**ACTIVITY**.
Pull every line that holds the word "will" from the entries.

******

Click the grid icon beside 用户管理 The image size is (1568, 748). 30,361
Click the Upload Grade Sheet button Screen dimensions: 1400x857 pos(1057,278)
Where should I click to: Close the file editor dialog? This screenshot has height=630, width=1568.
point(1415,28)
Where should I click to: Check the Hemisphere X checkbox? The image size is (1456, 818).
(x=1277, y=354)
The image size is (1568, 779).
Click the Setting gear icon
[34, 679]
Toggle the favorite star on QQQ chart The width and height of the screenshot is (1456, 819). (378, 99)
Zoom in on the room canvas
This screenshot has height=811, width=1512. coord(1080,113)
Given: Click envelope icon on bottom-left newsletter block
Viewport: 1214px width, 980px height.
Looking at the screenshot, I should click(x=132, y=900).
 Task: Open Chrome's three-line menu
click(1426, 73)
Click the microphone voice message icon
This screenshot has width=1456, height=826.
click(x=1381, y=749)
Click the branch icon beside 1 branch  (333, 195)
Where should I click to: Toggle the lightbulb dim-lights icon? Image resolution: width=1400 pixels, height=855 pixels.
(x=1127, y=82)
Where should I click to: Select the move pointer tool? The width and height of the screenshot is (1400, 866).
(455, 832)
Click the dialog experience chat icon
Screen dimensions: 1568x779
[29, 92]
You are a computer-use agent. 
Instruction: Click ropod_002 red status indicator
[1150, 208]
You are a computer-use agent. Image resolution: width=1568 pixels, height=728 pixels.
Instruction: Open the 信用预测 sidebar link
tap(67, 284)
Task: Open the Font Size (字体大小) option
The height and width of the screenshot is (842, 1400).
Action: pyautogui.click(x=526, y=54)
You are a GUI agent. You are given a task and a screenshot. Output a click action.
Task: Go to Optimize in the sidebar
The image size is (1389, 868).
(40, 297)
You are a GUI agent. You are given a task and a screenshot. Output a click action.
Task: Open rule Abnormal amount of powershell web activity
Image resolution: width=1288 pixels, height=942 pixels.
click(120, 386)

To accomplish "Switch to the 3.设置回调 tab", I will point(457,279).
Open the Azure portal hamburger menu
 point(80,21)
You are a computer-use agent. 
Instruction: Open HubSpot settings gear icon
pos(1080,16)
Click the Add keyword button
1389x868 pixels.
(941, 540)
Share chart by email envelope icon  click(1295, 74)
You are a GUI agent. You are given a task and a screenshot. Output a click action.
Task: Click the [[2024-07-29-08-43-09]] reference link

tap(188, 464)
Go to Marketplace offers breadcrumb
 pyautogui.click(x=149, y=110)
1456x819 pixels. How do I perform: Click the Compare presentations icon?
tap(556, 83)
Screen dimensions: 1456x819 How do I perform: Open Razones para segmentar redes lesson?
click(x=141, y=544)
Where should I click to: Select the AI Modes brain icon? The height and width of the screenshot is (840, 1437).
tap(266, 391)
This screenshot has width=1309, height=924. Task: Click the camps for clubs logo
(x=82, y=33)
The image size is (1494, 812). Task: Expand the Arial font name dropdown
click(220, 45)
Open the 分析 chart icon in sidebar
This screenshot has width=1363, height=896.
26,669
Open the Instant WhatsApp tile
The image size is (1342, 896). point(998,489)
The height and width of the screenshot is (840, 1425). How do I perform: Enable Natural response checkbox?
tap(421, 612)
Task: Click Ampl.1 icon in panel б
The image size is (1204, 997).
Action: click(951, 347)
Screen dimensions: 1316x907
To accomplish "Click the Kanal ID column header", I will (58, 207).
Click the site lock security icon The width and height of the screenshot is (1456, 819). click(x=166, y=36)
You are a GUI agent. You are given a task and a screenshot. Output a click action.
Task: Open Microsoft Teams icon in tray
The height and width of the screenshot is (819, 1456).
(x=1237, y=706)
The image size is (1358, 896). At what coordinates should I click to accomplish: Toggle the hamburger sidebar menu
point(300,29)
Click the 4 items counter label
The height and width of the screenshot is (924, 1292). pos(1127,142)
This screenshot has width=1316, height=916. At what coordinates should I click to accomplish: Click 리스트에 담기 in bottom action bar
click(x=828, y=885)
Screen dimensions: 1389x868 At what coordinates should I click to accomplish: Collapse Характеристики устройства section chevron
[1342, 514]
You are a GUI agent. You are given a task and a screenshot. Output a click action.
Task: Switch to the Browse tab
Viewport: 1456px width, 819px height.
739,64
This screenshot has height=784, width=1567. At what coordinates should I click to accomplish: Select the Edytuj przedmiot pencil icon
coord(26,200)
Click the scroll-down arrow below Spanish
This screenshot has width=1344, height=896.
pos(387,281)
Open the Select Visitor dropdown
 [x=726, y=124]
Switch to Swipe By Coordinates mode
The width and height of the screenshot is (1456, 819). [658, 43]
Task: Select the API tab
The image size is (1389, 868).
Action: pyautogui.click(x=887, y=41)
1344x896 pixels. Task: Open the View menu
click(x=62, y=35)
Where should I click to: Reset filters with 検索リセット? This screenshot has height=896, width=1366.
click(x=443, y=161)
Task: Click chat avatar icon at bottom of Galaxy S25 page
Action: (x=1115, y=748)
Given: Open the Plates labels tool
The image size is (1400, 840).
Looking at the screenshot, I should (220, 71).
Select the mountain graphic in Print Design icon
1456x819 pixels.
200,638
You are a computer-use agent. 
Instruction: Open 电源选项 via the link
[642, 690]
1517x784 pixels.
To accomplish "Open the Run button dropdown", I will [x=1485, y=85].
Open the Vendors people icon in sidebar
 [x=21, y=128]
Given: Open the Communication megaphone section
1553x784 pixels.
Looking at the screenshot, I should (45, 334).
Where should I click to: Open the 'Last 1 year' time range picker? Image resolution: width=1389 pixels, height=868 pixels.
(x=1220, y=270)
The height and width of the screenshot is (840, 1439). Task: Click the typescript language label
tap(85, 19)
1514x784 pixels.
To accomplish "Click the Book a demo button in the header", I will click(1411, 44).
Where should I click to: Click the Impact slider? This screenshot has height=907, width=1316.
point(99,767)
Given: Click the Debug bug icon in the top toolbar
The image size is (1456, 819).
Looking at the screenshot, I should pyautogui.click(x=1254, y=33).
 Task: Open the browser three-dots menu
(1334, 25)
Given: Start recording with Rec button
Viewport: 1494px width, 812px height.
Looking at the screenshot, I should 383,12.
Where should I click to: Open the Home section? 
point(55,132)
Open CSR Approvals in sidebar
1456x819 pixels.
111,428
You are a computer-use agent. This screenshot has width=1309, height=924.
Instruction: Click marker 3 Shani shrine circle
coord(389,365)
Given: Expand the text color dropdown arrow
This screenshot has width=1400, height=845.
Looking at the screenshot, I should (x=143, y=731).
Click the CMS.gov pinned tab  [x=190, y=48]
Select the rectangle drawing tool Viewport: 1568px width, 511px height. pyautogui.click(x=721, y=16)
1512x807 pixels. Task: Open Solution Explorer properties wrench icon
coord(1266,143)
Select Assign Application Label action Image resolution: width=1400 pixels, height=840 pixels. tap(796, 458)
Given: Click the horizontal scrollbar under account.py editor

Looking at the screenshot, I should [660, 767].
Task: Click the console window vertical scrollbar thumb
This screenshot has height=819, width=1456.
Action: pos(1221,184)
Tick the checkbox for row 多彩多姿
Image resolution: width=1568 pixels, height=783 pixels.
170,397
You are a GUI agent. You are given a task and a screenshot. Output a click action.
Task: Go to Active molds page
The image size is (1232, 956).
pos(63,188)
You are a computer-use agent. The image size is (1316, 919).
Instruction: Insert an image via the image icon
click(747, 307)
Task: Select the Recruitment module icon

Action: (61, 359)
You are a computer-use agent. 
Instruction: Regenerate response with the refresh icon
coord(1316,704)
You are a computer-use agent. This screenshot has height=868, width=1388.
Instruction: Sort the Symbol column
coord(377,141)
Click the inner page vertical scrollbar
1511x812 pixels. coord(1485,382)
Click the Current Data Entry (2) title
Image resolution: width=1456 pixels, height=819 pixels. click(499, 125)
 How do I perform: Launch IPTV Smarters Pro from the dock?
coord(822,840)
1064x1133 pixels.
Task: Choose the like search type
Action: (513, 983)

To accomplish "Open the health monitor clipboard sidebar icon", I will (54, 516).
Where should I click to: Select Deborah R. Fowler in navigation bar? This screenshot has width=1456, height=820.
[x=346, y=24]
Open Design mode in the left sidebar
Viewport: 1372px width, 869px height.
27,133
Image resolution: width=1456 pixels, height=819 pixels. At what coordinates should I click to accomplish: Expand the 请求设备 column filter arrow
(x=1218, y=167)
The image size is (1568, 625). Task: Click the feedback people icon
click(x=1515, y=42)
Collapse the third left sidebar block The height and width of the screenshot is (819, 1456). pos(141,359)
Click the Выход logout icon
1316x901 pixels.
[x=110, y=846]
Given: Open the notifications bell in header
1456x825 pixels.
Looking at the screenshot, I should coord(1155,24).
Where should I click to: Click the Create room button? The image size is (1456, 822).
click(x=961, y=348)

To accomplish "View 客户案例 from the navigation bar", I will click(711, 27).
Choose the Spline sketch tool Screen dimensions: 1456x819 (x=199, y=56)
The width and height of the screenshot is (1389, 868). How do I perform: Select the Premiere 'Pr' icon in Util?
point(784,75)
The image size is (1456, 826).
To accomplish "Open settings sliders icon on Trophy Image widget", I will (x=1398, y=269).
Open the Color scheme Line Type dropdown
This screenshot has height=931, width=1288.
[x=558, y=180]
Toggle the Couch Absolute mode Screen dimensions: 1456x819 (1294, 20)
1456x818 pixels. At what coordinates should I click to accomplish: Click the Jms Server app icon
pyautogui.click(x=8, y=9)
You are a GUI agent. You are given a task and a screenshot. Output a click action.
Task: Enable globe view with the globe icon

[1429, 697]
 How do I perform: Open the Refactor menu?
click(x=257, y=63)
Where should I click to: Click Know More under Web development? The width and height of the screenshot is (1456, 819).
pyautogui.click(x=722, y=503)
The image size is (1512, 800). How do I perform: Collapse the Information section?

******

**RESULT OF THIS EXERCISE**.
To accomplish "Switch to the 3.设置回调 tab", I will point(457,279).
To accomplish "Click the Kanal ID column header", I will (58, 207).
To accomplish "Open the Run button dropdown", I will [x=1485, y=85].
To accomplish "Click the Book a demo button in the header", I will click(1411, 44).
To accomplish "Open the health monitor clipboard sidebar icon", I will (54, 516).
To accomplish "View 客户案例 from the navigation bar", I will click(711, 27).
To accomplish "Open settings sliders icon on Trophy Image widget", I will (x=1398, y=269).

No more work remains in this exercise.